Bracon Ash Manor was then sold to Thomas Townsend, grandson of Sir Robert Townsend, knight, of Raynham. He married the widowed Lady Stile (nee Peryent), both with Catholic sympathies, and it may have been they who hosted Queen Elizabeth I when she dined at their home on her way to Norwich in 1578 [see below]. In 1599 the Manor passed to Sir Edwin Rich (who also held the Manor of Mulbarton); who sold it to Robert Woode in 1622 - whose father (also Robert Woode) had been created Mayor of Norwich by the Queen in 1578 and knighted at the same time. A descendant, also Robert, married Elizabeth, daughter of Sir Thomas Richardson, Lord Chief Justice of England under Charles I. The Woodes held the Manor until the middle of the 18th century. Several members of the Woode family have tombs in the chancel displaying their heraldic arms, and the registers indicate that many of their large families died in infancy.
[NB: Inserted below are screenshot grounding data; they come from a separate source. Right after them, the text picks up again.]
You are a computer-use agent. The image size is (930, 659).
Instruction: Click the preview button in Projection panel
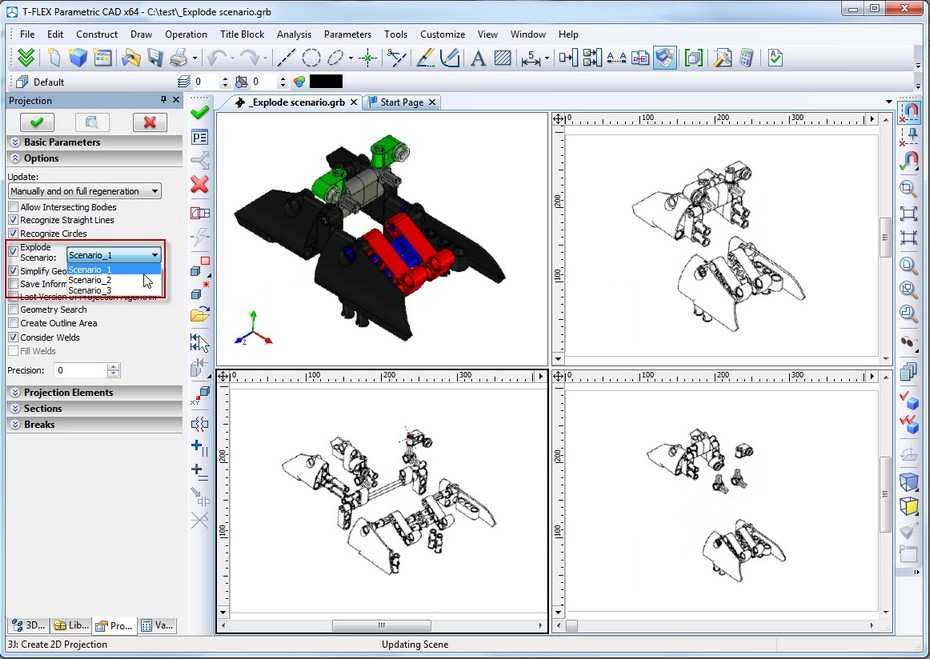pyautogui.click(x=92, y=122)
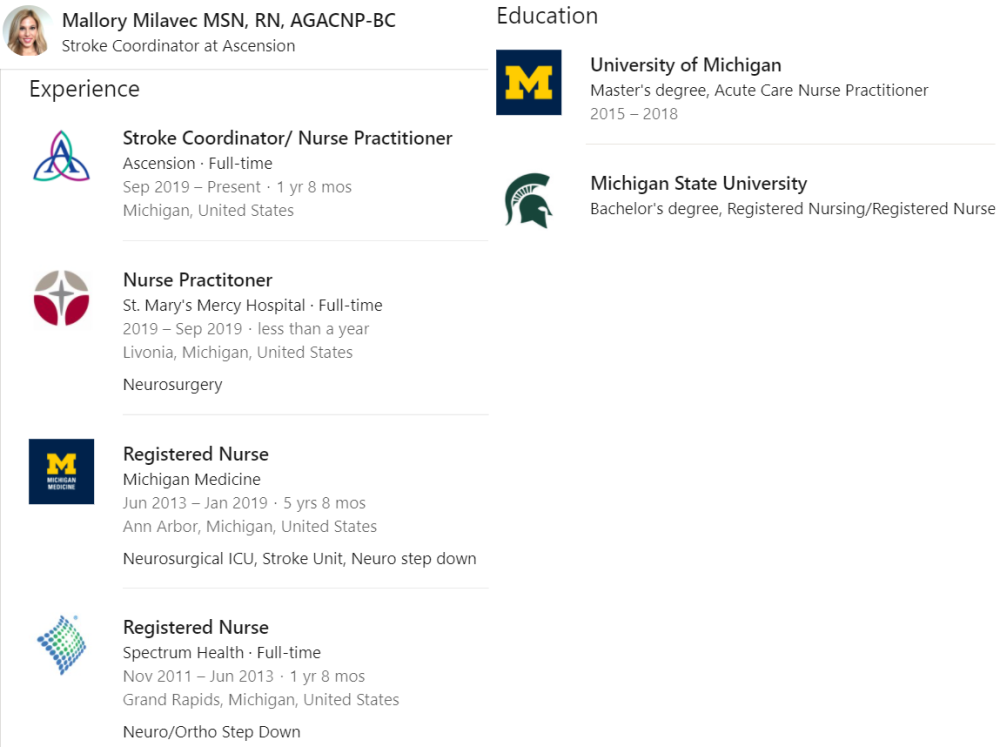Image resolution: width=1000 pixels, height=747 pixels.
Task: Click Ascension · Full-time company text
Action: pyautogui.click(x=198, y=163)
The Berneys have been Lords of the Manor since the mid-18th century when they moved from Swardeston. The Berney family maintained  traditions of the past by providing a High Sheriff of Norfolk in 1760 and in 1813 and, in the person of Thomas, a Rector of Bracon Ash for 39 years from 1856 to 1895. The present Bracon Hall was built by and for them and is still the family's home.

Mergate

During all these centuries, the 98 acres of Bracon Ash that Olf the Dane had been allowed to keep, became another Manor, now known as Mergate, which also included much of the parish of next-door Flordon. During the Middle Ages it passed to the Appleyard family and when John Appleyard's daughter and heiress, Elizabeth, became the 1st wife of Robert Kemp (before 1470) he was able to add Mergate to the manors he already owned in Weston and Gissing. Even then, the Kemps were an old and renowned family ('Kemp' comes from the Saxon for 'Champion), and they were to own Mergate Hall for almost five centuries. They sold Weston to consolidate their huge estates which stretched from Bracon Ash in the north, through Flordon to Gissing in the south, and sometimes even further south and east. Elizabeth Kemp, daughter of Robert Kemp and Elizabeth Appleyard, was a Lady of the Bedchamber to the unfortunate Katherine of Aragon. Five generations later, another Robert Kemp was a Gentleman of the Privy Chamber to Charles I and made a baronet - though he had to flee the country and had land confiscated for supporting the king in the Civil War.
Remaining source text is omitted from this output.